## Task statement
In the records below, find each line with "will" and copy it.

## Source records
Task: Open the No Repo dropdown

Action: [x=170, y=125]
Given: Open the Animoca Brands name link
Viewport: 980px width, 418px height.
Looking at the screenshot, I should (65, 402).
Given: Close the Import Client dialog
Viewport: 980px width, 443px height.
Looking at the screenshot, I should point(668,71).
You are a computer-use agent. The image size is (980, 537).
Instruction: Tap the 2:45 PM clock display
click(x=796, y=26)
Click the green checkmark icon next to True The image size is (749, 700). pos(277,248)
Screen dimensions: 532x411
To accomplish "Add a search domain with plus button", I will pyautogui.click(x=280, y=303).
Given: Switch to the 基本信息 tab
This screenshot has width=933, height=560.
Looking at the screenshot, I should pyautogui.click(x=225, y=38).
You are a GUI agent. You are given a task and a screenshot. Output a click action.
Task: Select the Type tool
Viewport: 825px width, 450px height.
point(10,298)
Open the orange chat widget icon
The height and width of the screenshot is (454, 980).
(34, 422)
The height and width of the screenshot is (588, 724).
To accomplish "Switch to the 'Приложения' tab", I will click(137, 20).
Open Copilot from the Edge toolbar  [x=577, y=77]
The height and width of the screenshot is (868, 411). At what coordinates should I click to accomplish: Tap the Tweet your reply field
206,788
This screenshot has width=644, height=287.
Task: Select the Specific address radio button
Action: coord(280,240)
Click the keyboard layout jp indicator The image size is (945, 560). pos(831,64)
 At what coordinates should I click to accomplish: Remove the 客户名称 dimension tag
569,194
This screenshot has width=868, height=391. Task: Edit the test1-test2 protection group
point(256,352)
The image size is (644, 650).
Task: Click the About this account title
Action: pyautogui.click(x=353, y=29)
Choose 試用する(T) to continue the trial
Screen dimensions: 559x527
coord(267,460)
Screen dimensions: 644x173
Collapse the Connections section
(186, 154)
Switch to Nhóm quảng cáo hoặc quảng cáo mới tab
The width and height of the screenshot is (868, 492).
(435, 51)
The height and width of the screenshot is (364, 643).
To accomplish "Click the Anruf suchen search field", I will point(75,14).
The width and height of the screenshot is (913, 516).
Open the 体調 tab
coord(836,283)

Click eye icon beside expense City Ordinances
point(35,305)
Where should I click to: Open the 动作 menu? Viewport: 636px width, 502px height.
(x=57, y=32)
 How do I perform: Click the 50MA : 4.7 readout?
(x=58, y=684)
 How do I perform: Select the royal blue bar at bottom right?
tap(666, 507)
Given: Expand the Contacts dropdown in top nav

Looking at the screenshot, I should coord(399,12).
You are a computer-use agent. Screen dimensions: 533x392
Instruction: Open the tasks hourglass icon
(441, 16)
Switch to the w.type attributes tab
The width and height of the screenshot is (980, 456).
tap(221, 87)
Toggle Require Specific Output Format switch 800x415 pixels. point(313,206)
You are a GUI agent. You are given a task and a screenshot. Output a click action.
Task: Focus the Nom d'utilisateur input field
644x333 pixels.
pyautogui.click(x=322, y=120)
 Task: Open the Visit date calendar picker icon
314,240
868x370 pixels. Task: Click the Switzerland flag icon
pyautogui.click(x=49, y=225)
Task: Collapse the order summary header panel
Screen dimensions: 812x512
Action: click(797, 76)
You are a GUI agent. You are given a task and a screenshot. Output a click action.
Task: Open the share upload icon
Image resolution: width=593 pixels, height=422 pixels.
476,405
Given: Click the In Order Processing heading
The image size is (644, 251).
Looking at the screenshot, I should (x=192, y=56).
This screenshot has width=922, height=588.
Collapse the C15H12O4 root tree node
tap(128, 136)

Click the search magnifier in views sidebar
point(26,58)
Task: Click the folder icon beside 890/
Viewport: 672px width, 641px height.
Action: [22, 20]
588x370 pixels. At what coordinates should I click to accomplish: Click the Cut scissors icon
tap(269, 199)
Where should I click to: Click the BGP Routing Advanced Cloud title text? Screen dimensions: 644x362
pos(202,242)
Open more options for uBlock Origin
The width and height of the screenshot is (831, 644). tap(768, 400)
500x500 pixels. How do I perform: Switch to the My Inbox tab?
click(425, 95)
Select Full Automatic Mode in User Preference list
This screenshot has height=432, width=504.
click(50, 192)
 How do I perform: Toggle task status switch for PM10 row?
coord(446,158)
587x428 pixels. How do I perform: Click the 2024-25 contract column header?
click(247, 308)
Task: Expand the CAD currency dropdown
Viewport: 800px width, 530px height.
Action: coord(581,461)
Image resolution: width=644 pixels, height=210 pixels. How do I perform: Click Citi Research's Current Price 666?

## Result for this exercise
To accomplish "Add a search domain with plus button", I will pyautogui.click(x=280, y=303).
To accomplish "Switch to the 'Приложения' tab", I will click(137, 20).
To accomplish "Click the Anruf suchen search field", I will point(75,14).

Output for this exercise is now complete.